*** Block opens ***

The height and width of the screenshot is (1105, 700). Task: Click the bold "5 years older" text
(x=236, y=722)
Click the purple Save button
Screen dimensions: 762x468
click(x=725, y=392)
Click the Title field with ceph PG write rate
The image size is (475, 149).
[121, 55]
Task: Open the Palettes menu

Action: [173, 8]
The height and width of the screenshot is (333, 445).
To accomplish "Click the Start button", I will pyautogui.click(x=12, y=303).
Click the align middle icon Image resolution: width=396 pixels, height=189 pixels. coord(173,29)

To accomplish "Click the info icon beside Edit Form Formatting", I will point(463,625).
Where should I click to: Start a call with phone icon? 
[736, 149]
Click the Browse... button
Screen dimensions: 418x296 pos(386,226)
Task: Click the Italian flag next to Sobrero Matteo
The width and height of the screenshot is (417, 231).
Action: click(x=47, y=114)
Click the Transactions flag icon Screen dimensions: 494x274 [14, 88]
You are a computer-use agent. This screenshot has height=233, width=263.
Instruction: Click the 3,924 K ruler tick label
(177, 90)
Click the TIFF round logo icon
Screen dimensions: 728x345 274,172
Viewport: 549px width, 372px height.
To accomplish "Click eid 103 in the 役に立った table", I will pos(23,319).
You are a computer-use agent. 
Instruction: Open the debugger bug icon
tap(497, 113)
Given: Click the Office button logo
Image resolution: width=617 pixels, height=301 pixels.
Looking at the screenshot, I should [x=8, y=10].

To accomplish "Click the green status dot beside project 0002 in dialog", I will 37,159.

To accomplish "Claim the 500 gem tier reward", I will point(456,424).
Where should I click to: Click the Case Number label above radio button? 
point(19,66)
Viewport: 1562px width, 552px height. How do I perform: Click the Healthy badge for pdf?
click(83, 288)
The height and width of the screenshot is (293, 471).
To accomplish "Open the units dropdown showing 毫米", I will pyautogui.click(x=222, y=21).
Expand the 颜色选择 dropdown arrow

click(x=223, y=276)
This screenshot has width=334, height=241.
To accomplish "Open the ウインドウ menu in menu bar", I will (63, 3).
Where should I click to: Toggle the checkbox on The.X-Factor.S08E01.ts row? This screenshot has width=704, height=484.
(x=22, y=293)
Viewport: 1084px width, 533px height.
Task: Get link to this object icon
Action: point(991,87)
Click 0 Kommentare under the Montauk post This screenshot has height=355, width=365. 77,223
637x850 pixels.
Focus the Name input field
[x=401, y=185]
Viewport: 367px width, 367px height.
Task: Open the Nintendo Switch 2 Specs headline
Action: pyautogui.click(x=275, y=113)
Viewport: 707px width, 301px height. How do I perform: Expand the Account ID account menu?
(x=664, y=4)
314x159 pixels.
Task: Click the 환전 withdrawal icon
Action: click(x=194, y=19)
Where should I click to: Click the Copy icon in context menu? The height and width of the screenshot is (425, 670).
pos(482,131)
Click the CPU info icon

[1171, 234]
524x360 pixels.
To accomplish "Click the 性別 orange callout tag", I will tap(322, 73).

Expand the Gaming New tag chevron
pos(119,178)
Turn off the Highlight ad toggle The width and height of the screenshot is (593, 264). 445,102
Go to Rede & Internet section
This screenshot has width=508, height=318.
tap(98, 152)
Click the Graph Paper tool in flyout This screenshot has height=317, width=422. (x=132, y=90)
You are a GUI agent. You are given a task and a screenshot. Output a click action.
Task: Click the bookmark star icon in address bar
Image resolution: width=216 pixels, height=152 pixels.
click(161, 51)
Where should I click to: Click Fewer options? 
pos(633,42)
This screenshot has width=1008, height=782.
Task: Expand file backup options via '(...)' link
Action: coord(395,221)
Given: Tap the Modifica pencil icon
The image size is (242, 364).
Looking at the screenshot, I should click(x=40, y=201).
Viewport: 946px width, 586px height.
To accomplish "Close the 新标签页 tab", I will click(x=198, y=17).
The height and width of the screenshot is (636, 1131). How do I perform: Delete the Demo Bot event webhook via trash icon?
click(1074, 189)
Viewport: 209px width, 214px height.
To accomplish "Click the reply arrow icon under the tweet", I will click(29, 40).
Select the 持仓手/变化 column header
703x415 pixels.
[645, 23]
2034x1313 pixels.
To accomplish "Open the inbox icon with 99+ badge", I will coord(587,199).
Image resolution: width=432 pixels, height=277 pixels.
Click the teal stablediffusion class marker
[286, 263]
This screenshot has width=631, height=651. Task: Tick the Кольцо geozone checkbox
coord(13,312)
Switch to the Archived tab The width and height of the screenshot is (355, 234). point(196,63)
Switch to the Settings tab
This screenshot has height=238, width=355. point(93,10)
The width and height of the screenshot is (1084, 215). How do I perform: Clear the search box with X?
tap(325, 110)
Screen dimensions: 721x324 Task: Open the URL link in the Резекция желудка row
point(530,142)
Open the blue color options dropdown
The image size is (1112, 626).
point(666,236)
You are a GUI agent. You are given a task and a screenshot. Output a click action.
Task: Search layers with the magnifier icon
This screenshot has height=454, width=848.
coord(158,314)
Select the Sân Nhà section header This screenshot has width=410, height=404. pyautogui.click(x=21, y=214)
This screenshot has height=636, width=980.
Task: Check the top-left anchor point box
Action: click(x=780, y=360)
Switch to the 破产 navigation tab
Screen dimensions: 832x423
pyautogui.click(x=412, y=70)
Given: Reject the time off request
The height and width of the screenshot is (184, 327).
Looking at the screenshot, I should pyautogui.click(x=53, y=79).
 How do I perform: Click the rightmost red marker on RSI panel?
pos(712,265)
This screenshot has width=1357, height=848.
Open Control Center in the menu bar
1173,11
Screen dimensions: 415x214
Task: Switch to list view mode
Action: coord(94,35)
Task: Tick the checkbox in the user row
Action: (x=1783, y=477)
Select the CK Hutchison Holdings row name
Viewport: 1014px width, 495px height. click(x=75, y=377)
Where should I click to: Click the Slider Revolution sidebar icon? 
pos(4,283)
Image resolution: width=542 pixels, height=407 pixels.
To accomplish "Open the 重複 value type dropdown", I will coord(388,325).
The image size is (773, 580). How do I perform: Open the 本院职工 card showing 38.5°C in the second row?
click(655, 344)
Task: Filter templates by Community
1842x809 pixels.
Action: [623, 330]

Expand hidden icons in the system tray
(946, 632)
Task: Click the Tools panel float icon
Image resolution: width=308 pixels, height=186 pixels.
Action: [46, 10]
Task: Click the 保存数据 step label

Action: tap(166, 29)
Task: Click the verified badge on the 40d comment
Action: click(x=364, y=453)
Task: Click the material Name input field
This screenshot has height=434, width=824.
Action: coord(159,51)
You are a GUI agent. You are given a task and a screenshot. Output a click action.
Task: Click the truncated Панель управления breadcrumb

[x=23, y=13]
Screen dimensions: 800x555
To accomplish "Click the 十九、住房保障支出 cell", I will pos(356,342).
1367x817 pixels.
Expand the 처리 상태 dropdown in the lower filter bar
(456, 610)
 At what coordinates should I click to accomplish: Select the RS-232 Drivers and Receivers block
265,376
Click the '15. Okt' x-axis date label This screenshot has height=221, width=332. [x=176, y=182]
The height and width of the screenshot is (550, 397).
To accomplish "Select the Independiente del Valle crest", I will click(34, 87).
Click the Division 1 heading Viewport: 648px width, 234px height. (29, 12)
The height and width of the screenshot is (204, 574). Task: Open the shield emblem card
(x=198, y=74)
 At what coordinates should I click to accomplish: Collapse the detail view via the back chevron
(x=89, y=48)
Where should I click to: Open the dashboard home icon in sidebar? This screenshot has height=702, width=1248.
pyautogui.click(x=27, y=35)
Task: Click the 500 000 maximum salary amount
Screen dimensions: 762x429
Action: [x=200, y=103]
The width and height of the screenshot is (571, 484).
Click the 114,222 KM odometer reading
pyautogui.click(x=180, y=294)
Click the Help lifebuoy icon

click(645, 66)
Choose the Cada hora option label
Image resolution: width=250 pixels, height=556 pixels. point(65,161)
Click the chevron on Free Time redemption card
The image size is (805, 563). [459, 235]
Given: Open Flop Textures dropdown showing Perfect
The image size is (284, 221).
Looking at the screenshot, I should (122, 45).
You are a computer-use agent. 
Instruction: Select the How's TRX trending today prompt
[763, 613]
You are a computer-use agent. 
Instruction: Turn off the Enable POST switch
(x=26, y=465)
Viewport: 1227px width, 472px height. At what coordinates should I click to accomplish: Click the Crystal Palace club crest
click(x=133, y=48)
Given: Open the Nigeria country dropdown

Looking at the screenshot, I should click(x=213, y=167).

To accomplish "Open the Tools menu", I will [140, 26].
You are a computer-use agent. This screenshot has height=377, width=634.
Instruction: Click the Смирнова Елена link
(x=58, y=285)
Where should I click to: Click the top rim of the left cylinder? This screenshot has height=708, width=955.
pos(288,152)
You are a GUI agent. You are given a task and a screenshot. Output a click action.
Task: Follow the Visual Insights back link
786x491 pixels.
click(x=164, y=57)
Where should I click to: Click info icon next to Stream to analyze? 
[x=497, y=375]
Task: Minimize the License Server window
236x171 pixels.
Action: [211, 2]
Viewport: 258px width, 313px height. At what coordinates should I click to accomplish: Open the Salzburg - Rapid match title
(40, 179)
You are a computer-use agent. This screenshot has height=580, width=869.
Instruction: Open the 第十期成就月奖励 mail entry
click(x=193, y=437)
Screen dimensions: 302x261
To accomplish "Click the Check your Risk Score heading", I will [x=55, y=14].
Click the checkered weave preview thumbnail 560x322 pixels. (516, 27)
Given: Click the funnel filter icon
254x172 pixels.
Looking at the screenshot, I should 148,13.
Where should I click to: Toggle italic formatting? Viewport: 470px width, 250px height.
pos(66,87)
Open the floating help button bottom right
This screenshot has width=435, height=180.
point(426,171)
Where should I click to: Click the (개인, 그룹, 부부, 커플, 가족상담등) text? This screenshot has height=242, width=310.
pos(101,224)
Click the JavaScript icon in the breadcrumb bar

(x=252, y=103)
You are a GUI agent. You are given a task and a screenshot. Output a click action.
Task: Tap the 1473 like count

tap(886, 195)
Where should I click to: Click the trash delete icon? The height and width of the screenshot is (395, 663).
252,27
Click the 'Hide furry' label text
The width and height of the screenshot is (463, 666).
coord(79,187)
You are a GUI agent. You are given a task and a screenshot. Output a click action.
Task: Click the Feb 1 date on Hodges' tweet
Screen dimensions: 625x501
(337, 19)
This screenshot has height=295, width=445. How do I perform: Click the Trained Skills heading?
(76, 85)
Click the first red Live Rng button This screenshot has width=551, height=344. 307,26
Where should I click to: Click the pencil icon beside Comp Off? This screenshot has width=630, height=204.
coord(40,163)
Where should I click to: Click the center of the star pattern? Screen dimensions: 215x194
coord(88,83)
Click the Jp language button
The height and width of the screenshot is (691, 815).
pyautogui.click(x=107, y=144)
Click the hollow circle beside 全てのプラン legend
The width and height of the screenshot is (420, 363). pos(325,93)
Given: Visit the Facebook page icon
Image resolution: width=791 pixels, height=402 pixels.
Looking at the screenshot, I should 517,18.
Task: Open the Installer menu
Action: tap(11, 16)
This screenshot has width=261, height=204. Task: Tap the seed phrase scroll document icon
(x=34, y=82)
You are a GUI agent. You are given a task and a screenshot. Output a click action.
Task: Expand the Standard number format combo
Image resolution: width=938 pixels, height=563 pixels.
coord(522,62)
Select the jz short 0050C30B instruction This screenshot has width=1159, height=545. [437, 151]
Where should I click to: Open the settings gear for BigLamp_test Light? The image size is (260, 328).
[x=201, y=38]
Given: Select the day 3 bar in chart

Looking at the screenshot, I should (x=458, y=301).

*** Block closes ***

Please return only the lines from the one that contains "Select the jz" through the final line of the entries, each exactly as written.

Select the jz short 0050C30B instruction This screenshot has width=1159, height=545. [437, 151]
Where should I click to: Open the settings gear for BigLamp_test Light? The image size is (260, 328).
[x=201, y=38]
Given: Select the day 3 bar in chart

Looking at the screenshot, I should (x=458, y=301).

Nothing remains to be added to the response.